THE TASK: Your reply should repeat all records verbatim and contain no images.

---------- PROVIDED RECORDS ----------

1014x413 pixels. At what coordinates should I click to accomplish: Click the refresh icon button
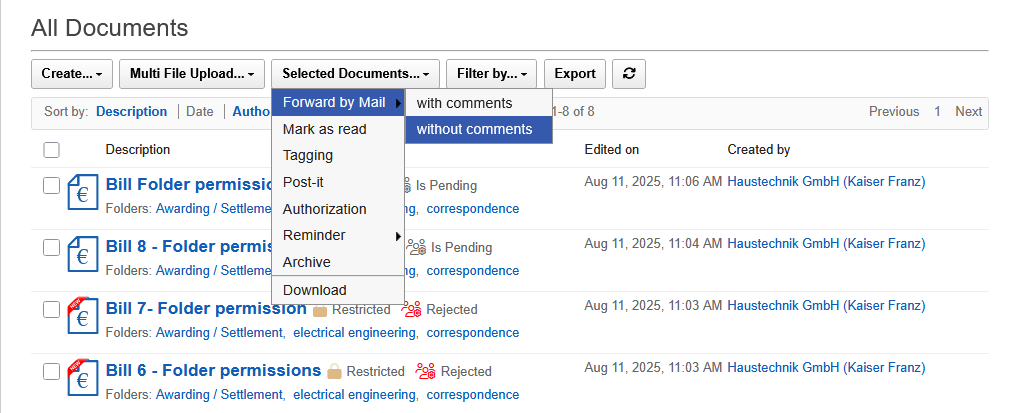tap(628, 73)
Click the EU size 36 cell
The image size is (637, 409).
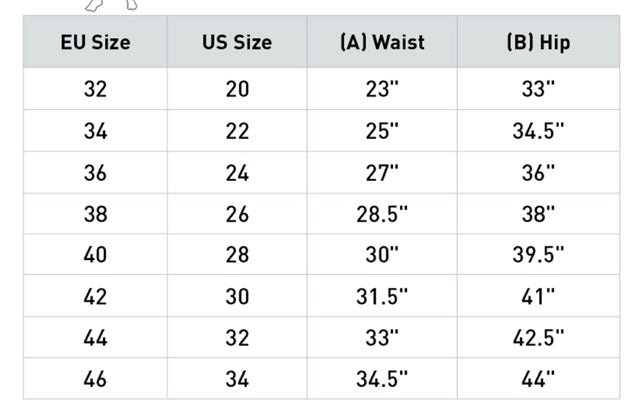(95, 172)
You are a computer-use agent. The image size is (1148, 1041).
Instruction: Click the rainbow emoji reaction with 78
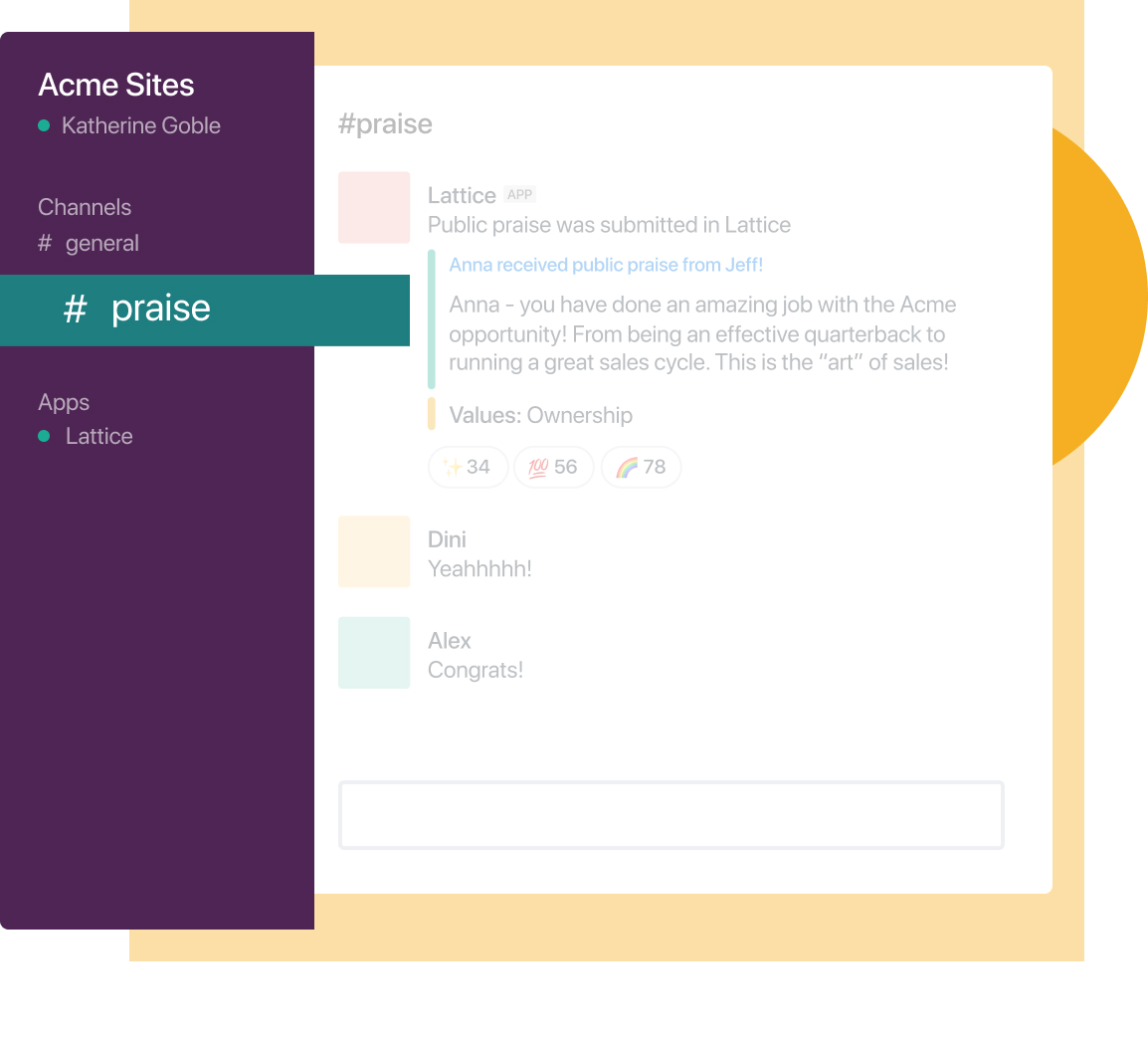pyautogui.click(x=642, y=467)
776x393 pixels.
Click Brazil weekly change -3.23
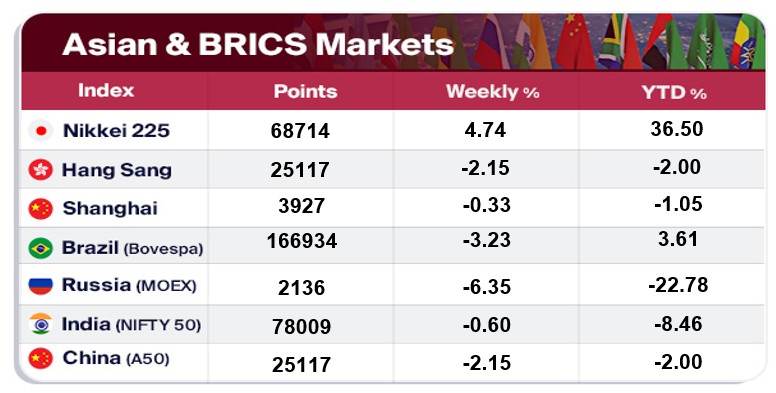(486, 240)
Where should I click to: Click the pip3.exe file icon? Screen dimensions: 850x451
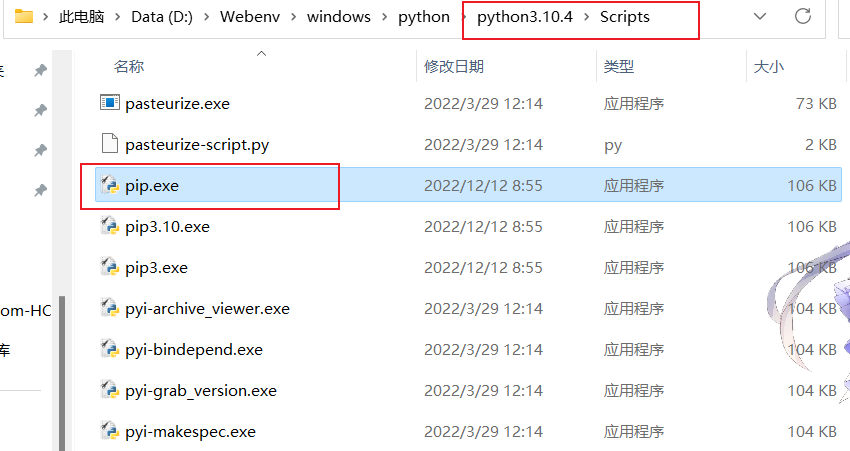click(110, 268)
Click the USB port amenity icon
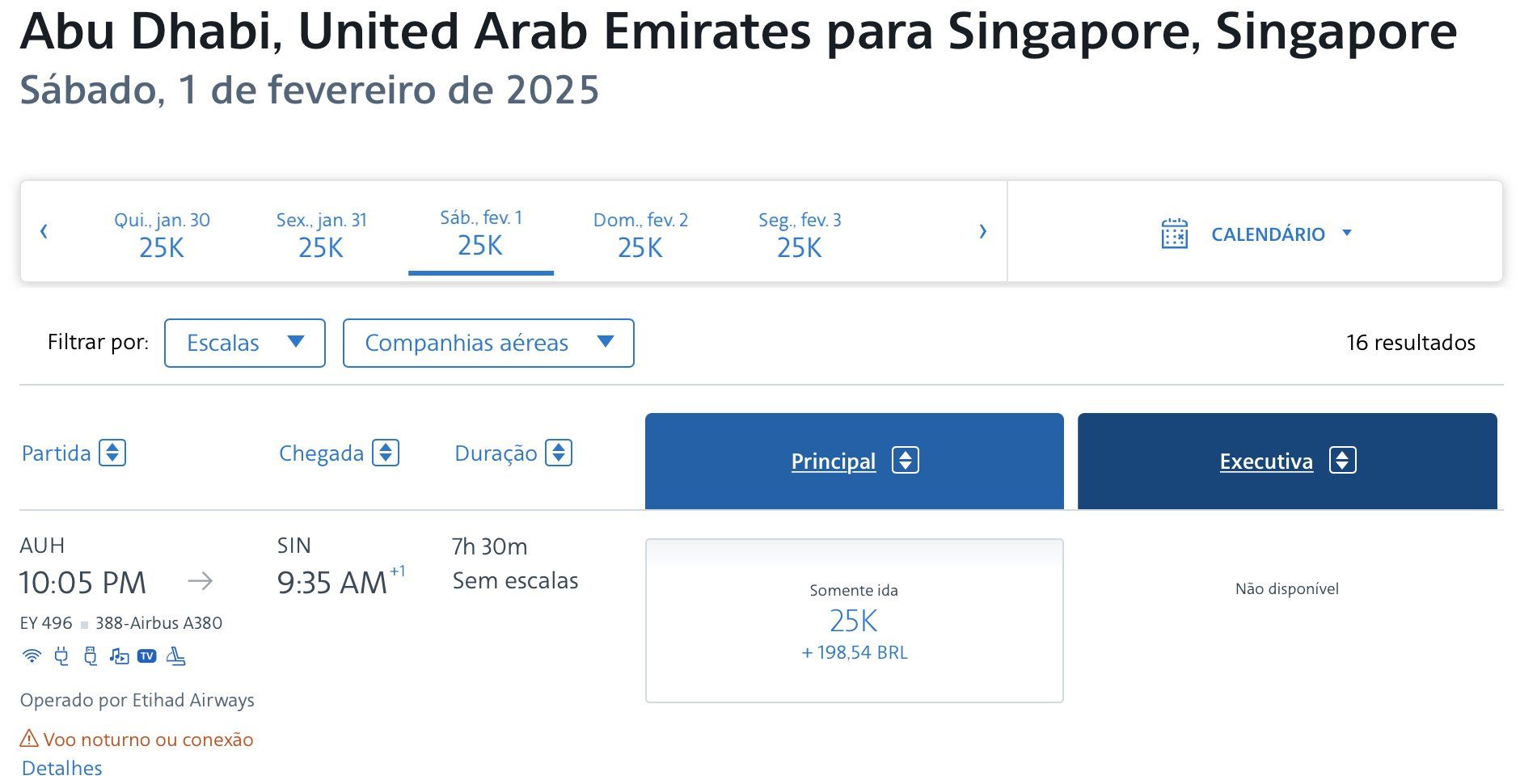This screenshot has height=784, width=1520. [91, 656]

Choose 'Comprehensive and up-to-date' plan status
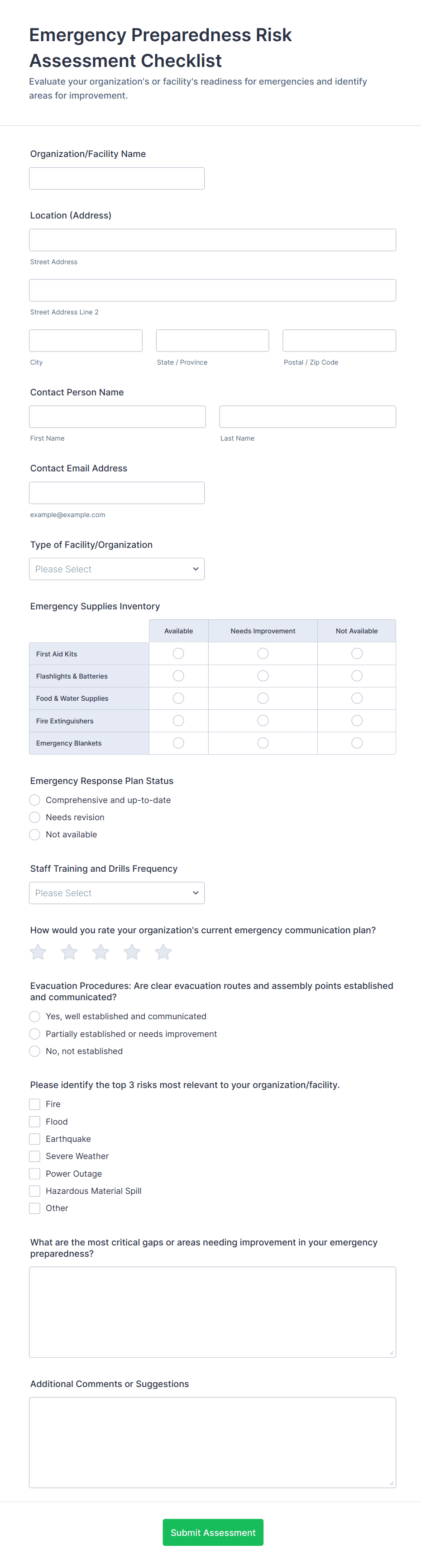click(x=35, y=800)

----------

RESPONSE TO THE EXERCISE:
1014x413 pixels. At what coordinates should I click to accomplish: Click the refresh icon button
tap(628, 73)
Click the EU size 36 cell
The image size is (637, 409).
(95, 172)
You are a computer-use agent. The image size is (1148, 1041).
Instruction: Click the rainbow emoji reaction with 78
pyautogui.click(x=642, y=467)
776x393 pixels.
Click Brazil weekly change -3.23
(486, 240)
Where should I click to: Click the pip3.exe file icon? Screen dimensions: 850x451
click(110, 268)
Click the USB port amenity icon
This screenshot has height=784, width=1520. [91, 656]

Choose 'Comprehensive and up-to-date' plan status
click(x=35, y=800)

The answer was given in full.